Die Mitglieder haben auf Verbandstagen gefordert: 'Wo sind unsere Idole?' Jetzt haben wir eins. Und Helen Briem wird das nächste Idol werden, da bin ich mir hundertprozentig sicher. Bei den Herren haben wir vier Spieler auf der PGA Tour. Klar wären sechs oder acht oder zehn noch besser, aber jetzt machen wir erst mal einen Schritt nach dem anderen, sonst fällt man ganz schnell auf die Nase.
Golf Post: Gibt es schon einen Olympia-Effekt im deutschen Golfsport? Was ist in der Zukunft noch als weiterer positiver Effekt zu erwarten?
Claus Kobold: Innerhalb der Leistungssportler ist das natürlich etwas, was anspornt. Die sehen, es geht. Als ehemaliger Leistungssportler weiß ich, dass man oft an Grenzen kommt, wo man sich fragt, lohnt sich das?
Jetzt haben wir eine Olympia-Silbermedaillengewinnerin, die gezeigt hat, es geht und es lohnt sich. Esther ist eine herausragende Sportlerin, aber auch mental ein bewundernswerter Mensch. Es muss ja alles passen. Wenn ich mit zitternden Händen an der 18 stehe, loche ich den Putt mit Sicherheit nicht. Aber sie ist cool, sie sagt, ich mach das. Und das alles hat Vorbildfunktion.

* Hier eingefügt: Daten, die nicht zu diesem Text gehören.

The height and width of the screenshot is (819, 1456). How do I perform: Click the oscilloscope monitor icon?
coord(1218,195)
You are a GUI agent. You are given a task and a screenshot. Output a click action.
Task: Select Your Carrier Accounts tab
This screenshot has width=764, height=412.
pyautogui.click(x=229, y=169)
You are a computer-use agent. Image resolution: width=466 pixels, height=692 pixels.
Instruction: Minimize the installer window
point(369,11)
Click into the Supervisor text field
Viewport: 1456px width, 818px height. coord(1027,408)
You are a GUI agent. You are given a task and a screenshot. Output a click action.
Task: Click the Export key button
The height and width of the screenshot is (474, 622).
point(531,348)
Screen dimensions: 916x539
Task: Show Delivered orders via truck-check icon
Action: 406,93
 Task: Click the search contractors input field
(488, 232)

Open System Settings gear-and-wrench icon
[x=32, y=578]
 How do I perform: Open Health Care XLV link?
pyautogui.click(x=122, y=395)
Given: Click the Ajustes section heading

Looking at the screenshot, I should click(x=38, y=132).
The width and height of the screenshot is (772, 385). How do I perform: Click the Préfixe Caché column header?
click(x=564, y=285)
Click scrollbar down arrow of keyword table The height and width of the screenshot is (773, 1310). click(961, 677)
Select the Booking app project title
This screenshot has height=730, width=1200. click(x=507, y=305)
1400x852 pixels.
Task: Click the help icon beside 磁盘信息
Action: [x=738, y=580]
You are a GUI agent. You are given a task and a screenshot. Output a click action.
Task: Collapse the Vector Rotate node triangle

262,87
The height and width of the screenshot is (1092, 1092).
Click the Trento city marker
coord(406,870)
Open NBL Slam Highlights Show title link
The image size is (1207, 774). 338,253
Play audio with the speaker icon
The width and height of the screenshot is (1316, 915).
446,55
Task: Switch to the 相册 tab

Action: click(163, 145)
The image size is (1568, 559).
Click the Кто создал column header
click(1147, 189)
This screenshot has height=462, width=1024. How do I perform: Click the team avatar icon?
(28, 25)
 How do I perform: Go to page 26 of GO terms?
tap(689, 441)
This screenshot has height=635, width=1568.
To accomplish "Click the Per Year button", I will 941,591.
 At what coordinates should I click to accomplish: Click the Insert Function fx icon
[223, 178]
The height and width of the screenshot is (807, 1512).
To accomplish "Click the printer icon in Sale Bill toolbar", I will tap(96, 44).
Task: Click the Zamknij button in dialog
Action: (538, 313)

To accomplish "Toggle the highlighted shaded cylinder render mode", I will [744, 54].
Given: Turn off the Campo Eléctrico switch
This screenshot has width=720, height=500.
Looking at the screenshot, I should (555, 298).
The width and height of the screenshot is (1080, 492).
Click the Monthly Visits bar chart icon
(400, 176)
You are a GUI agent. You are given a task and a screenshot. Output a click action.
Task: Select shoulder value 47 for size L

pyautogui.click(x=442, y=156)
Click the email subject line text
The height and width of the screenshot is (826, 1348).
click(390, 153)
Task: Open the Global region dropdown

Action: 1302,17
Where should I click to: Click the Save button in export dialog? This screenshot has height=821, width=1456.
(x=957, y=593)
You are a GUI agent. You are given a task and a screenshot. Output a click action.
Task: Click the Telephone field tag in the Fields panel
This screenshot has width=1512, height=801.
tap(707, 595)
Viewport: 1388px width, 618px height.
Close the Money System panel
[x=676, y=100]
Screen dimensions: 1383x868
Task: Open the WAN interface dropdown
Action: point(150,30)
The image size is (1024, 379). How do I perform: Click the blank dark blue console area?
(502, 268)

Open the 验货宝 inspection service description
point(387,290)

Von daher kann ich mir vorstellen, dass die vier Sportlerinnen und Sportler, die bei den nächsten Olympischen Spielen für uns antreten, eine viel bessere Ausgangsposition haben und sich auch selber noch intensiver darauf vorbereiten werden, als das bisher der Fall war. Der Erfolg war bisher so weit weg und so theoretisch und nur wünschbar, aber erschien nicht realisierbar. Jetzt ist es Realität und jetzt kann man nach der Wurst greifen, die da vorne hängt.
Golf Post: Im internationalen Golfkosmos wird im Hinblick auf Golfwahrnehmung viel im Bereich Entertainment diskutiert und gemacht. Wie beispielsweise die TGL, die in den USA gestartet ist oder Influencer-Events auf der PGA Tour. Ist das etwas, das im Deutschen Golf Verband diskutiert wird?
Claus Kobold: Ja, das Thema Influencer und so hatten wir auch. Wir bemühen uns gerade insbesondere durch dieses LOI mit Ucom und Esther Henseleit im Kinder- und Jugendbereich nachzulegen. Und auch die Influenzer-Maßnahmen, so will ich es jetzt mal nennen, haben wir schon mit Jörg Schlockermann durchgezogen, der damals noch Vollzeit-Kommunikationsvorstand war. Der Effekt war nicht überragend, sodass wir uns mehr auf klassische Dinge konzentrieren.
Golf Post: Alles zusammengefasst, was ist die wichtigste Aufgabe für 2025?
Claus Kobold: Die Finanzen im Griff zu behalten, um damit die sportlichen Erfolge und die Mitgliederwerbung und Bindung der Mitglieder zu unterstützen. Das ist das Credo.